Required action: Give back the entries verbatim.

Given records:
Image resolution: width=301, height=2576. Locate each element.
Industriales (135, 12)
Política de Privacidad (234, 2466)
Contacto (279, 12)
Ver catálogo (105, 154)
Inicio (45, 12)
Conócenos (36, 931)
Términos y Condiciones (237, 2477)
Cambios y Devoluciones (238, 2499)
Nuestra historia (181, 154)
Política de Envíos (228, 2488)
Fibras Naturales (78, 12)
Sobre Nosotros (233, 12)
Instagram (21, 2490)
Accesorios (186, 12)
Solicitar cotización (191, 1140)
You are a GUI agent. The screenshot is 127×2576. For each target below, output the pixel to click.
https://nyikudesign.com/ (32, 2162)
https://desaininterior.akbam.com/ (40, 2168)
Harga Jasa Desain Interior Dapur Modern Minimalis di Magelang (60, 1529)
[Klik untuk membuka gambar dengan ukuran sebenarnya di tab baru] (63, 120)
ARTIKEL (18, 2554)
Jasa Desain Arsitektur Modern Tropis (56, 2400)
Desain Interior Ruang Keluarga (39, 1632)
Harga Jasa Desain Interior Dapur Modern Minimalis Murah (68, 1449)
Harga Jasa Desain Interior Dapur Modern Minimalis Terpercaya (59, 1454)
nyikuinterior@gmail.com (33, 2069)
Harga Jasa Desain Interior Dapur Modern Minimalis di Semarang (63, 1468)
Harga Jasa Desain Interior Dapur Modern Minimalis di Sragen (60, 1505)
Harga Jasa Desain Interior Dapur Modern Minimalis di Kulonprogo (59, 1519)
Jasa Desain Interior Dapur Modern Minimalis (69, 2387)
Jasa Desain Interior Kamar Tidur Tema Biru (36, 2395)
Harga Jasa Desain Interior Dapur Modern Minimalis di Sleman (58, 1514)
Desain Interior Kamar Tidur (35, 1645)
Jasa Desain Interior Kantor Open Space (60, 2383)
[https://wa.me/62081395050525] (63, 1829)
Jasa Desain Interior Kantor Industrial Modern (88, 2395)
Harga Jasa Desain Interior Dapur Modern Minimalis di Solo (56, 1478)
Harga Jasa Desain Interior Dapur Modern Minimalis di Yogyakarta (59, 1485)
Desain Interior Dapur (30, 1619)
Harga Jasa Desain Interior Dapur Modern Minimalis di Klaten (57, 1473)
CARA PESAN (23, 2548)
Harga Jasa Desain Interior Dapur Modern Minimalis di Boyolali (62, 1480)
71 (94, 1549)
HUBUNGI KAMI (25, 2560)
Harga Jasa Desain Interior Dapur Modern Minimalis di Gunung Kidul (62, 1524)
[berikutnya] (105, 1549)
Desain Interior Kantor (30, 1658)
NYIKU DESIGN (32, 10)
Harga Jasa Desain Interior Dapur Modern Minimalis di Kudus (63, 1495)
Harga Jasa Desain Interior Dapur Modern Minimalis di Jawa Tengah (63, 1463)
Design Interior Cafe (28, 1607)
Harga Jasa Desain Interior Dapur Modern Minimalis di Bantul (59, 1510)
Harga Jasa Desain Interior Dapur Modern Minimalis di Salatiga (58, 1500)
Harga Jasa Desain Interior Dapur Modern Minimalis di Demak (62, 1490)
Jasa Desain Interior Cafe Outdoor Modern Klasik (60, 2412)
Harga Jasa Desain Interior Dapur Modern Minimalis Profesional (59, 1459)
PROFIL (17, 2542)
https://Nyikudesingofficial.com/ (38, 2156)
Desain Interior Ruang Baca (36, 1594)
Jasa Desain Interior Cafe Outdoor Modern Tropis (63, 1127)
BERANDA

Answer to this exercise:
Image resolution: width=301, height=2576. Locate each element.
Industriales (135, 12)
Política de Privacidad (234, 2466)
Contacto (279, 12)
Ver catálogo (105, 154)
Inicio (45, 12)
Conócenos (36, 931)
Términos y Condiciones (237, 2477)
Cambios y Devoluciones (238, 2499)
Nuestra historia (181, 154)
Política de Envíos (228, 2488)
Fibras Naturales (78, 12)
Sobre Nosotros (233, 12)
Instagram (21, 2490)
Accesorios (186, 12)
Solicitar cotización (191, 1140)
You are a GUI agent. The screenshot is 127×2576. For each target below, output the pixel to click.
https://nyikudesign.com/ (32, 2162)
https://desaininterior.akbam.com/ (40, 2168)
Harga Jasa Desain Interior Dapur Modern Minimalis di Magelang (60, 1529)
[Klik untuk membuka gambar dengan ukuran sebenarnya di tab baru] (63, 120)
ARTIKEL (18, 2554)
Jasa Desain Arsitektur Modern Tropis (56, 2400)
Desain Interior Ruang Keluarga (39, 1632)
Harga Jasa Desain Interior Dapur Modern Minimalis Murah (68, 1449)
Harga Jasa Desain Interior Dapur Modern Minimalis Terpercaya (59, 1454)
nyikuinterior@gmail.com (33, 2069)
Harga Jasa Desain Interior Dapur Modern Minimalis di Semarang (63, 1468)
Harga Jasa Desain Interior Dapur Modern Minimalis di Sragen (60, 1505)
Harga Jasa Desain Interior Dapur Modern Minimalis di Kulonprogo (59, 1519)
Jasa Desain Interior Dapur Modern Minimalis (69, 2387)
Jasa Desain Interior Kamar Tidur Tema Biru (36, 2395)
Harga Jasa Desain Interior Dapur Modern Minimalis di Sleman (58, 1514)
Desain Interior Kamar Tidur (35, 1645)
Jasa Desain Interior Kantor Open Space (60, 2383)
[https://wa.me/62081395050525] (63, 1829)
Jasa Desain Interior Kantor Industrial Modern (88, 2395)
Harga Jasa Desain Interior Dapur Modern Minimalis di Solo (56, 1478)
Harga Jasa Desain Interior Dapur Modern Minimalis di Yogyakarta (59, 1485)
Desain Interior Dapur (30, 1619)
Harga Jasa Desain Interior Dapur Modern Minimalis di Klaten (57, 1473)
CARA PESAN (23, 2548)
Harga Jasa Desain Interior Dapur Modern Minimalis di Boyolali (62, 1480)
71 (94, 1549)
HUBUNGI KAMI (25, 2560)
Harga Jasa Desain Interior Dapur Modern Minimalis di Gunung Kidul (62, 1524)
[berikutnya] (105, 1549)
Desain Interior Kantor (30, 1658)
NYIKU DESIGN (32, 10)
Harga Jasa Desain Interior Dapur Modern Minimalis di Kudus (63, 1495)
Harga Jasa Desain Interior Dapur Modern Minimalis di Jawa Tengah (63, 1463)
Design Interior Cafe (28, 1607)
Harga Jasa Desain Interior Dapur Modern Minimalis di Bantul (59, 1510)
Harga Jasa Desain Interior Dapur Modern Minimalis di Salatiga (58, 1500)
Harga Jasa Desain Interior Dapur Modern Minimalis di Demak (62, 1490)
Jasa Desain Interior Cafe Outdoor Modern Klasik (60, 2412)
Harga Jasa Desain Interior Dapur Modern Minimalis Profesional (59, 1459)
PROFIL (17, 2542)
https://Nyikudesingofficial.com/ (38, 2156)
Desain Interior Ruang Baca (36, 1594)
Jasa Desain Interior Cafe Outdoor Modern Tropis (63, 1127)
BERANDA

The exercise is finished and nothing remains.